Ces émissions pourrait servir d'élément de preuve important au moment dune persécution éventuelle. Quand Human Rights Watch a proposé
d'en faire des copies pour la représentante du Rapporteur Spécial, elle ne pouvait pas se procurer de cassettes vierges pour faire
les copies. Des cassettes se vendaient à Kigali à un prix de $2.00 la pièce.
Des conflits internes et entre les différentes branches de la bureaucratie des Nations Unies semblent avoir été à l'origine des
délais qui ont empêché l'enquête sur le génocide.
Parmi les signataires de la Convention pour la Prévention et la Suppression du Génocide, la France est un des rares pays à avoir
inclu dans son Code Pénal des dispositions adéquates contre le génocide. La Belgique a fait une loi pour la persécution des crimes
de guerre et des crimes contre l'humanité. Malgré que la juridiction de juger ces crimes est universelle, c'est a dire sans
considération du lieu de perpétration du crime, ni la France ni la Belgique n'a fait un effort d'arrêter les personnes présumées
coupables qui résident maintenant sur leurs territoires respectifs.
MASSACRES, ARRESTATIONS ET DISPARITIONS DES ACCUSES
Dans l'absence des persécutions par les autorités nationales ou internationales, des soldats du Front Patriotique Rwandais et les
victimes du génocide ont tué, arrêté, et porté disparu des personnes accusées justement au faussement d'avoir participé aux
massacres.
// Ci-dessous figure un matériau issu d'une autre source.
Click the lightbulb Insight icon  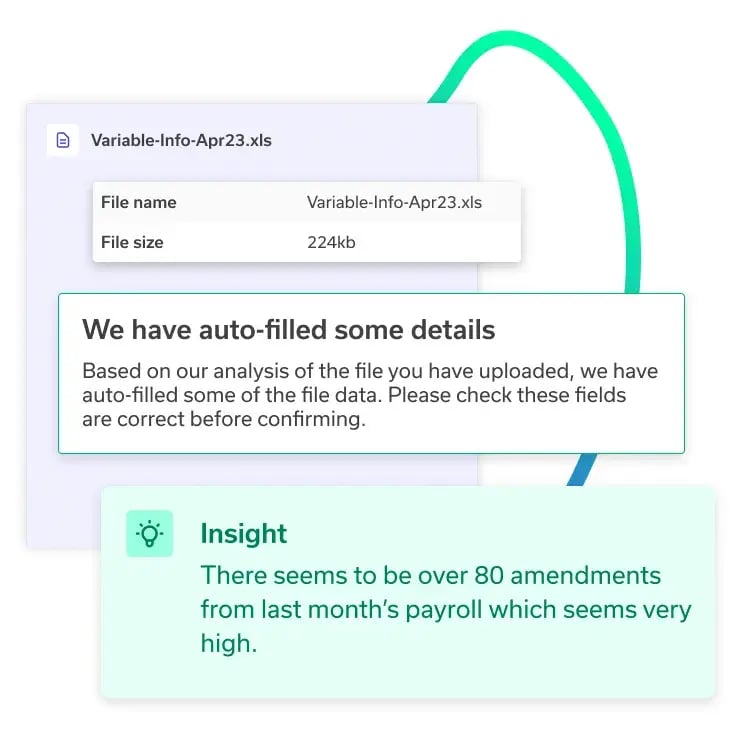pos(150,534)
Dans les communautés du nord-ouest, dans la région centrale et au sud et à l'est du pays, Human Rights Watch/Africa a
rassemblé des témoignages sur les massacres et disparitions.
La première date depuis la première arrivée du FPR dans la région et la plus récente a eu lieu le 2 septembre, le dernier jour où
l'information a été collectée.
Parmi les cas les plus dramatiques figurent les suivants:
A la paroisse de Kivumu, au nord de Gitarama, les prêtres furent évacués quand les soldats du FPR arrivèrent pour occuper les
lieux. Quand les prêtres retournèrent à la fin de juillet, ils trouvèrent un nombre considérable de corps. Apparemment, des
victimes, dont les bras avaient été attachés, avaient été rassemblées pour interrogatoire par les soldats et avaient été
battus à mort. Les prêtres organisèrent l'enterrement des corps dans trois grandes fosses communes qui ont été localisées et
photographiées par Human Rights Watch/Africa.
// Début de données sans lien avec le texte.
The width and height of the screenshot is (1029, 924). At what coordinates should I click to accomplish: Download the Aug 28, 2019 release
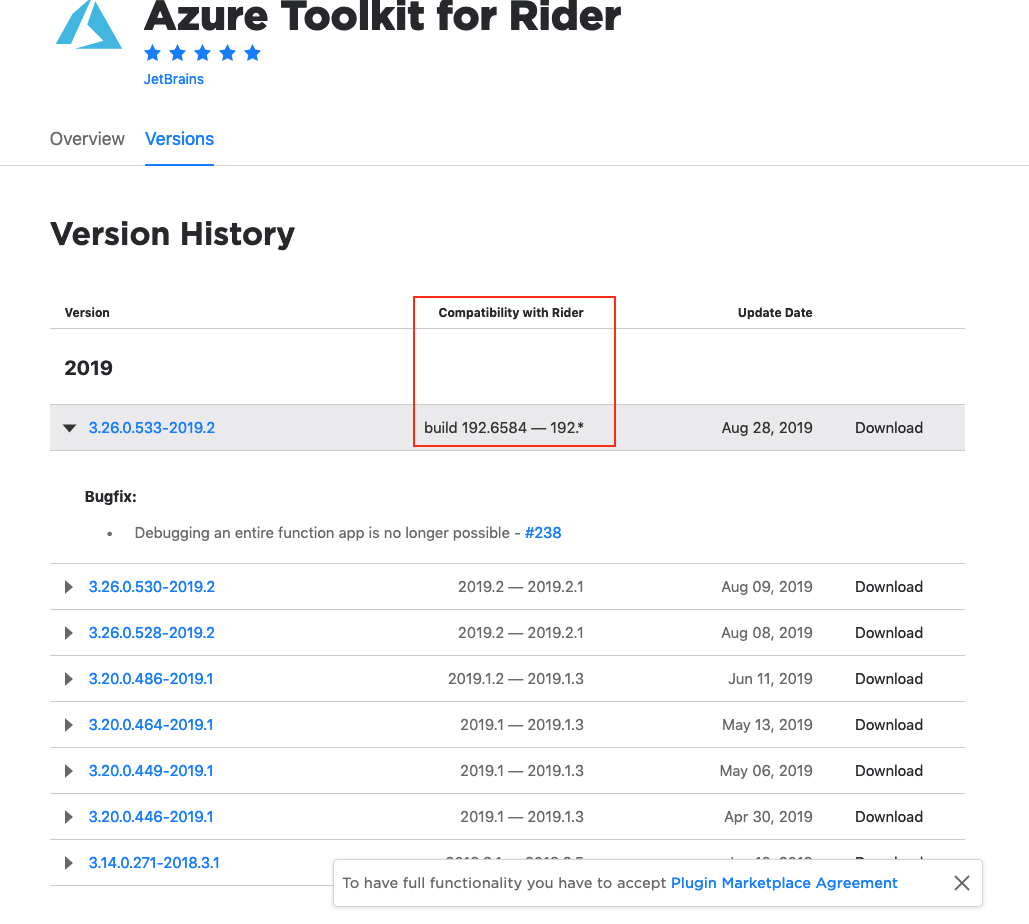888,427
Le 13 juillet, dans la ville de Butare, des soldats du FPR ont rassemblé plusieurs centaines de déplacés originaires des communes
Ntyazo, Ngenda et Vumbi et leur ont dit qu'ils allaient être transportés ou bien au stade de Butare ou chez eux. Mais plutôt ils
étaient détenus au Groupe Scolaire, un complexe de bâtiments dans la ville. Quelques femmes étaient éventuellement relâchées, mais
la plupart des hommes n'ont pas fait signe de vie depuis la séparation. Des hommes étaient détenus à l'école vétérinaire, qui a été
gardée depuis par des soldats. Des journalistes et la Représentante du Rapporteur spécial des Nations Unies ont demandé de visiter le
lieu mais n'ont pas eu la permission nécessaire. Des témoins ont raconté que pendant une période de deux jours, ils ont entendu des
bruits des gens tués dans les bois proches de l'école.
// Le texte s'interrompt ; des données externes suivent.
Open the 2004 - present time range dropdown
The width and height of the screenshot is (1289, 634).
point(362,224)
Le 22 juillet, des centaines de personnes déplacées à la paroisse de Save furent rassemblées pour une réunion finale avant d'être
renvoyées chez elles. Des soldats gui organisaient la réunion ont demandé aux familles des tués de désigner les tueurs. Les deux
cent personnes désignées furent amenées pour subir des interrogatoires. A peu prés une douzaine de ces gens furent relâchées plus
tard. Certains étaient libérés, y compris un homme nommé Mugiraneza, étaient amenés une deuxième fois quelques jours plus tard par
des soldats.
Le bourgmestre de la commune de Shyanda, un homme nommé Théophile, fut amené au début d'août ‚ avec cinq personnes de la famille de
Pedro Niyitegeka.
A Rango, au Sud de Butare, des soldats du FPR ont organisé une réunion le vendredi 8 juillet de plusieurs centaines de personnes
déplacées venant des communes de Gashora, Ngoma et Runyinya. On demandait aux personnes portant certains noms, tels Emmanuel ou
Charles, d'avancer. Ils furent pris et enfermés cette nuit dans le centre de santé de Rango et n'ont pas été vu depuis. Quand la
femme d'un de ces hommes a demandé aux soldats où son mari pouvait être, on lui répondit qu'il avait été amené pour interrogatoire
et que ce n'était pas nécessaire de lui apporter de la nourriture. D'habitude les familles des personnes détenues dans les prisons
locales leur apportent de la nourriture chaque jour.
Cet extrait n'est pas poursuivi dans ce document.